EXERCISE INSTRUCTIONS
1/ In the Ho'oulu journal entry below, what English translation is given for "A'ohe pau e 'ike"?
2/ Write a continuation of the Ho'oulu journal entry below, starting right after its final sentence.

### EXCERPTED PASSAGE

Thursday, May 28, 2015

Ho'oulu ... sit, listen -- for years

"It is critical at this time to dig deeper into the well-spring of our own subjectivity. We are not 'dumbing down' methodology when we wish to sit and listen -- for years." - Ho'oulu: Our Time of Becoming by Manu Meyer

A'ohe pau e 'ike
There is no end to knowledge.

Once again na 'Ole Po have wrestled me down, and sorted through the many thoughts that have either clung tenaciously out of habit or found a place again and again because at every level it suits my culture. That grown knowing that is ancient/modern show up in my dreams, and redefine the drama that walks across my everyday. Last night as Mahina's rounding light hu (penetrated) through the small vardo window Pete and I retold our mo'oku'auhau our genealogy as a couple.

"We always tell it, and then it gets to this point. We tell it different." Pete lay beside me roused from near sleep by my voice. It takes him to that luminous place. The storyteller's voice. What happens when the 'ole moons, and in particular, the 'ole pau phase cycles around us is the story as much if not more than the teller wants to hear itself. With time, knowledge changes. What we have lived (our history) is faceted, seen from another angle. We tell the story as it has changed. Pete tells of out and back, and back and forth journey from the Mid-west.

"It's huaka'i," I said into the night. "A migration, leaving, getting 'out of Dodge' sort of thing." Looking at our history there is opportunity to learn how we/he/me evolve. Are we? As we talked into the night my reading and research which now includes Manulani Aluli Meyer's Ho'oulu folds, looking for places to seep into my gut, preparing me for the conversations I will have when our gathering place (Ho'omoku) welcomes makers of island.

Manu writes, "Relationship with place allows for gross knowing of all aspects of environment and allows for a stretching towards the rational and transcendental."

######
### RECORDS SUPPLIED

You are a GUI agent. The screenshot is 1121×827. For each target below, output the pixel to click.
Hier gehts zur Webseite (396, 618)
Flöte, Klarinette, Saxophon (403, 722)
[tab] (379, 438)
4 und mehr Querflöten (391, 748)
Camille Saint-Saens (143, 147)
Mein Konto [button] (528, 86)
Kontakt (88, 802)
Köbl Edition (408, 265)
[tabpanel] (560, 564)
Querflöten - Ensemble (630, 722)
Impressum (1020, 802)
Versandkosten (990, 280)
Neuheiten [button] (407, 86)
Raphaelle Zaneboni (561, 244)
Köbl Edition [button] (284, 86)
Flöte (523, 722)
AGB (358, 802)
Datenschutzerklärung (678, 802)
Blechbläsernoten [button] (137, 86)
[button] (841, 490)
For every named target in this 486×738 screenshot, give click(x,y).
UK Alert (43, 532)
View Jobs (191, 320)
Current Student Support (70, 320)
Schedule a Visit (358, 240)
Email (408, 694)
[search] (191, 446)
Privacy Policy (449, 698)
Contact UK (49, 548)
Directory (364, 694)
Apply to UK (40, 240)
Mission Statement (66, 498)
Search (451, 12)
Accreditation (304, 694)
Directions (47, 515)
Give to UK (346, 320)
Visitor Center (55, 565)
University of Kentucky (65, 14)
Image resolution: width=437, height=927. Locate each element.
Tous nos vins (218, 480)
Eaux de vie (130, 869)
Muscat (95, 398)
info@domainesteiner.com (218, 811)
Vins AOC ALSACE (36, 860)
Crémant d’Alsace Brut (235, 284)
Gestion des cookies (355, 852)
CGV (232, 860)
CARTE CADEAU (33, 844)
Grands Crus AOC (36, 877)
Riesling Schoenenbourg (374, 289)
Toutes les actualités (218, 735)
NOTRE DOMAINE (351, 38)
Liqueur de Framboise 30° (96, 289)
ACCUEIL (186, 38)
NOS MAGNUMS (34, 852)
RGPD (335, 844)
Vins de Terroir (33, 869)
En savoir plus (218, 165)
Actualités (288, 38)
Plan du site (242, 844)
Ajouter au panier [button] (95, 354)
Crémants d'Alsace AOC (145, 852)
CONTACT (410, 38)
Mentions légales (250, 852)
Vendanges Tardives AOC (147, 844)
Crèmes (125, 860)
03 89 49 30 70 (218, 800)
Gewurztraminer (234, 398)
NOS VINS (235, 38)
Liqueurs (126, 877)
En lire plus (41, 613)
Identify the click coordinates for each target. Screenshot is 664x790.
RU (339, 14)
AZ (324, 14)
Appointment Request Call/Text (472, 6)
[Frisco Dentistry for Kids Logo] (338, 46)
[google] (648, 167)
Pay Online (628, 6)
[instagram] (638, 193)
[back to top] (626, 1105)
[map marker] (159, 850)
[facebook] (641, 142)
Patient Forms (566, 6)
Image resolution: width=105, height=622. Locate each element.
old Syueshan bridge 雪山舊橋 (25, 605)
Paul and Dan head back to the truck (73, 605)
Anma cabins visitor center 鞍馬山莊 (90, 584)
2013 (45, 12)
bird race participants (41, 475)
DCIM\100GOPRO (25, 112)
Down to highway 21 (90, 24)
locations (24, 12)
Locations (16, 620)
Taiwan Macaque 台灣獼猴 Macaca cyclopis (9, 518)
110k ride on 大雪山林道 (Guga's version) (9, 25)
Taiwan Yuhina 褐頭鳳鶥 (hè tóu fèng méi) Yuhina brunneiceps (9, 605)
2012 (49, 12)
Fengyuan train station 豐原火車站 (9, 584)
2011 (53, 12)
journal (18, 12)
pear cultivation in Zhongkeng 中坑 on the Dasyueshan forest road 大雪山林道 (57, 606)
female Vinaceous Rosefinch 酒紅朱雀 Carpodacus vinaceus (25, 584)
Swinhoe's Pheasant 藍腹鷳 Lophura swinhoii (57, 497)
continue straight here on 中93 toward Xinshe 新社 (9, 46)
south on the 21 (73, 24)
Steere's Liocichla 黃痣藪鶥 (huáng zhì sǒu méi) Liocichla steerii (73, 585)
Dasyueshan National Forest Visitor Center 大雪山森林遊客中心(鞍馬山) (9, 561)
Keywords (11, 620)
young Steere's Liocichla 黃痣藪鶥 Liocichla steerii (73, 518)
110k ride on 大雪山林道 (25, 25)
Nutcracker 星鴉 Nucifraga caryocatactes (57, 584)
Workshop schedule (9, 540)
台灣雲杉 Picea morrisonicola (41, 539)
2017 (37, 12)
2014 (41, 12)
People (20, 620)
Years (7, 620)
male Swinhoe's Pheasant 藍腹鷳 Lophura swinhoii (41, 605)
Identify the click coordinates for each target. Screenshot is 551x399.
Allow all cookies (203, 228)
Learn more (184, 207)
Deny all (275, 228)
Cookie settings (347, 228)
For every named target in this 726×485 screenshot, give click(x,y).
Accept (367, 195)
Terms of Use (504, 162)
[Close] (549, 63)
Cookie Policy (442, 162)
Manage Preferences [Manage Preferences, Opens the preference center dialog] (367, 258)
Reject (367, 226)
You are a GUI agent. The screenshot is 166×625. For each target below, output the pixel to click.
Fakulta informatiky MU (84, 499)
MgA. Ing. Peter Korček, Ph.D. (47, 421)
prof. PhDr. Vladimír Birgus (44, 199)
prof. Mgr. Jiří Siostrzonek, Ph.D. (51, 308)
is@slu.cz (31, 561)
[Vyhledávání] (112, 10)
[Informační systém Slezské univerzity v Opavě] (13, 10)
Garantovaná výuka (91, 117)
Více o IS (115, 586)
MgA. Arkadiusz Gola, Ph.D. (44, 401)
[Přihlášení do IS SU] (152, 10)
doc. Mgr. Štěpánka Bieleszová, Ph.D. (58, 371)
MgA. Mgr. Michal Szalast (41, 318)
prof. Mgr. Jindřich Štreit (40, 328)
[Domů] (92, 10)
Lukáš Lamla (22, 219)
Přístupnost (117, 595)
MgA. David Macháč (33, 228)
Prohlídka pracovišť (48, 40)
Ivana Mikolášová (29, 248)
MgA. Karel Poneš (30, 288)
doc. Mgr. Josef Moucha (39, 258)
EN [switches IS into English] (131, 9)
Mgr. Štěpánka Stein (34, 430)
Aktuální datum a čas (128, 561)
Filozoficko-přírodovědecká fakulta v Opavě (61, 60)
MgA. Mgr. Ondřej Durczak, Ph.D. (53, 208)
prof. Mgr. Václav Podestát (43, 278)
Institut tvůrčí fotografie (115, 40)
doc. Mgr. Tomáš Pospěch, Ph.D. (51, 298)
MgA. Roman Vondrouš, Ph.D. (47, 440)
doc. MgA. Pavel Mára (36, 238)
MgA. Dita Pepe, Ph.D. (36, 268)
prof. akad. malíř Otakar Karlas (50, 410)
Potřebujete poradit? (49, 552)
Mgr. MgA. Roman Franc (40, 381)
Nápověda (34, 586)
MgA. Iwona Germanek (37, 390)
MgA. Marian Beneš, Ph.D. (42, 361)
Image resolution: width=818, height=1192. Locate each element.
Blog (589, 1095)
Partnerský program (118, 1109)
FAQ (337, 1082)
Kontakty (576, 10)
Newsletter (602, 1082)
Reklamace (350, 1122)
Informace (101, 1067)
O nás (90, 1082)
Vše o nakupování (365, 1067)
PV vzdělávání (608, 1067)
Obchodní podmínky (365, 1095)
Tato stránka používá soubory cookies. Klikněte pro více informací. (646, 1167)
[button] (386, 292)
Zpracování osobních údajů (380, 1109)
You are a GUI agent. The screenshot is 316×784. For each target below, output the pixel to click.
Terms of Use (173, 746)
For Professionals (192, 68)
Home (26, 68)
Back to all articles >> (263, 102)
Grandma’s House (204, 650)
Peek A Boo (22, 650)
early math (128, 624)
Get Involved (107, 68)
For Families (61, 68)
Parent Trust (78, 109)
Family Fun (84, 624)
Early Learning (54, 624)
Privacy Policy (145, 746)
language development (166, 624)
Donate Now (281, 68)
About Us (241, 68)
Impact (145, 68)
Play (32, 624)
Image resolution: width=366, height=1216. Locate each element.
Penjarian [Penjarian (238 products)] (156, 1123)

######

ANSWERS TO THE TASKS
1/ There is no end to knowledge.

2/
'Ole kukahi and Jupiter

Re-telling our journey together as a couple, the facets that have added to our  huaka'i, both together and independently, is the conscious and daily noticing and recording of data -- real life observations, of wind, sky, bird activity, growing and blossoming. Key to the data is the shape and position of Mahina in relationship to our place on Earth. For eight years we have made note of time by things other than a refrigerator calendar. Like our ancestors in my backbones, we are descendants of seafarers and landlocked pagans. The process of softening the ground of our preconceptions -- the ground of our being, is a slow one. We resist change, even if we know it is. Summer comes. The Solstice is less than three anahulu away (3 Hawaiian weeks of 10 po).

We sit, and listen for years. Aging in place. We learn our place. History becomes a little less a mystery. We hu.(1. to rise or swell, as yeast or souring poi; to ferment, overlow, percolate, effervesce, boil over; to surge or rise to the surface, as emotion; rising, swelling; outburst, overflow. - Hawaiian Dictionary, Pukui and Elbert)

Amana ua noa.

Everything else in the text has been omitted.